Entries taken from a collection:
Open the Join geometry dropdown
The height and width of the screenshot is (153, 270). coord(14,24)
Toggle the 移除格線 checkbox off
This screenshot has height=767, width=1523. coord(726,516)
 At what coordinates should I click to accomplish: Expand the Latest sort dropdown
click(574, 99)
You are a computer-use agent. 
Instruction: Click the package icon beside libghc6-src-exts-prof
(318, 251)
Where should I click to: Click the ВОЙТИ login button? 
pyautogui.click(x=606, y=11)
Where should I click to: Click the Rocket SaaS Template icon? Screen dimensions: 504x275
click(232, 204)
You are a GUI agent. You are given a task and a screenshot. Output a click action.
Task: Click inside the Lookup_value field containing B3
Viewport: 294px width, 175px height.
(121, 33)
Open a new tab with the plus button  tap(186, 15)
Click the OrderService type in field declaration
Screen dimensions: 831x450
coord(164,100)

...

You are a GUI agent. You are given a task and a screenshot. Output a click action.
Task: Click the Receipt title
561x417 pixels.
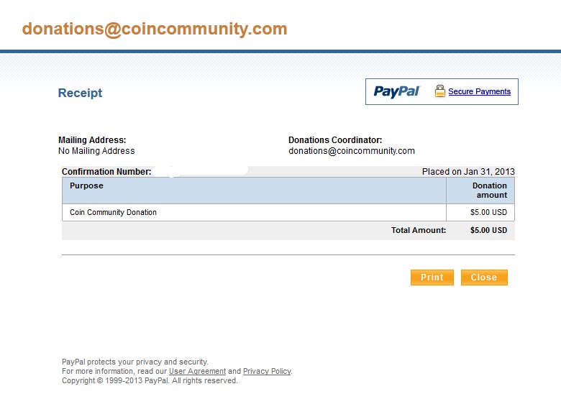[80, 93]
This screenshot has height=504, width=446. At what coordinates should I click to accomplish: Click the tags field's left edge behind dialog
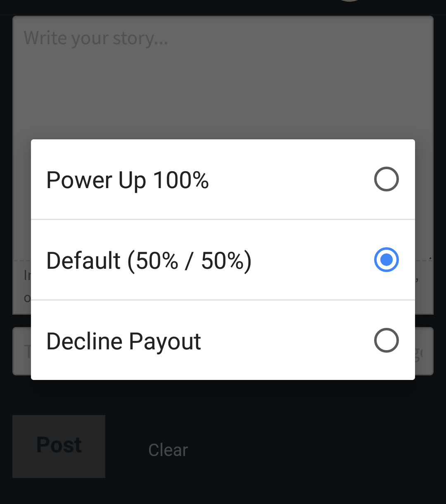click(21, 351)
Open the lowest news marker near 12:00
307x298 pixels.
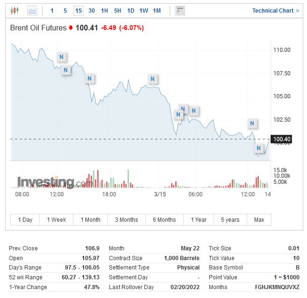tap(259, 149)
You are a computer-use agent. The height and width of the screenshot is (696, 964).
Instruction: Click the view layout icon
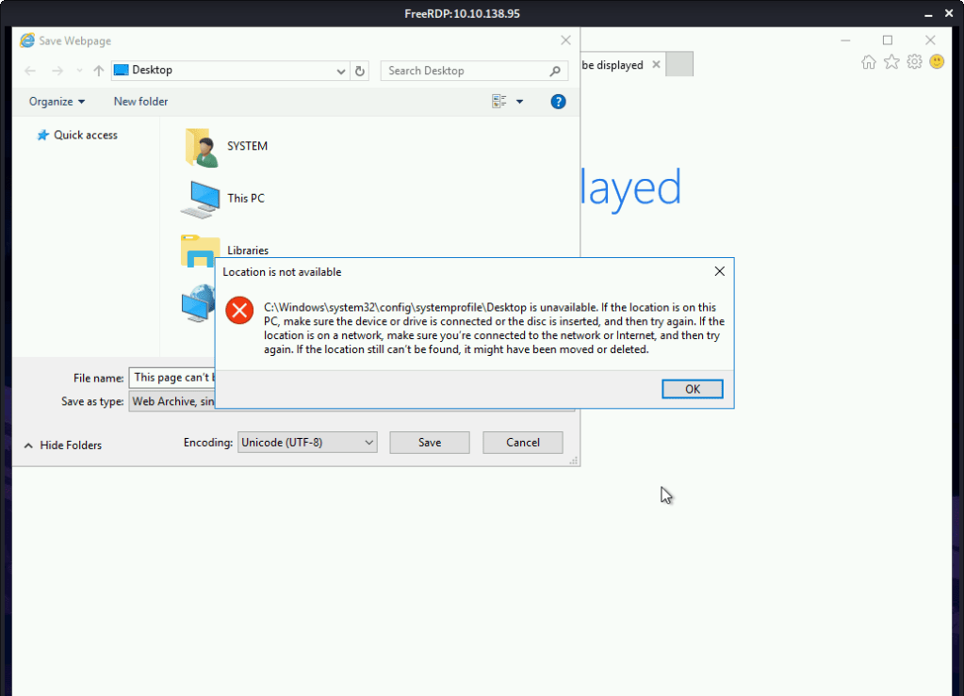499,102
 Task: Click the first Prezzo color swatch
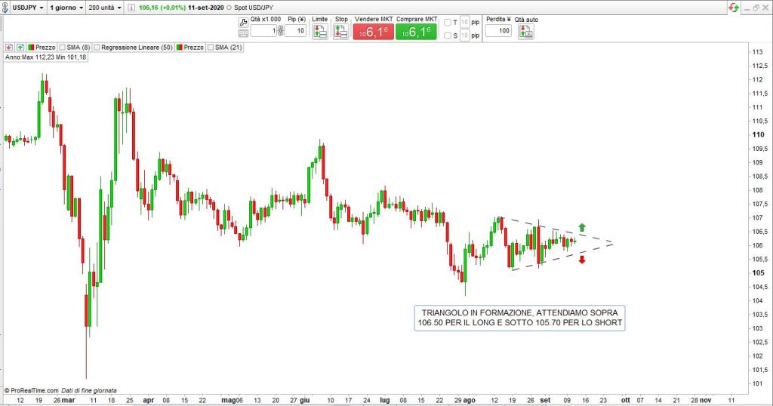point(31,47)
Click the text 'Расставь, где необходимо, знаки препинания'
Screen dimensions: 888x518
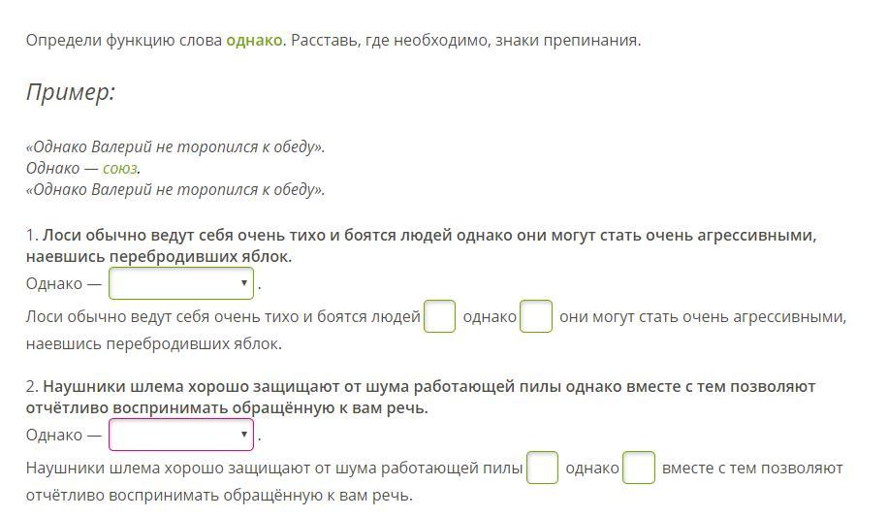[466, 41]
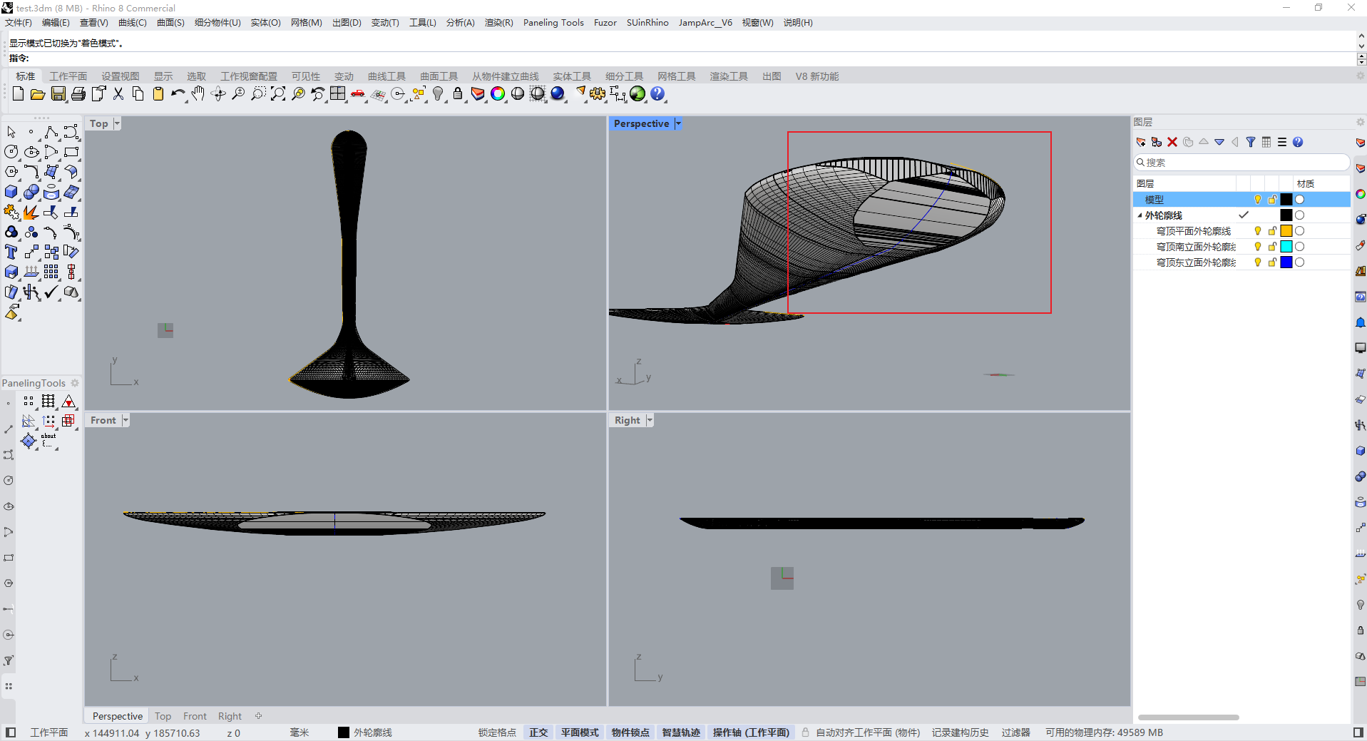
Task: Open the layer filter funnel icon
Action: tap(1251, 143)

(WHAT IS EXPECTED): State how many lines of the records above contain "computer", with no words besides the number.

(TASK RESULT): 2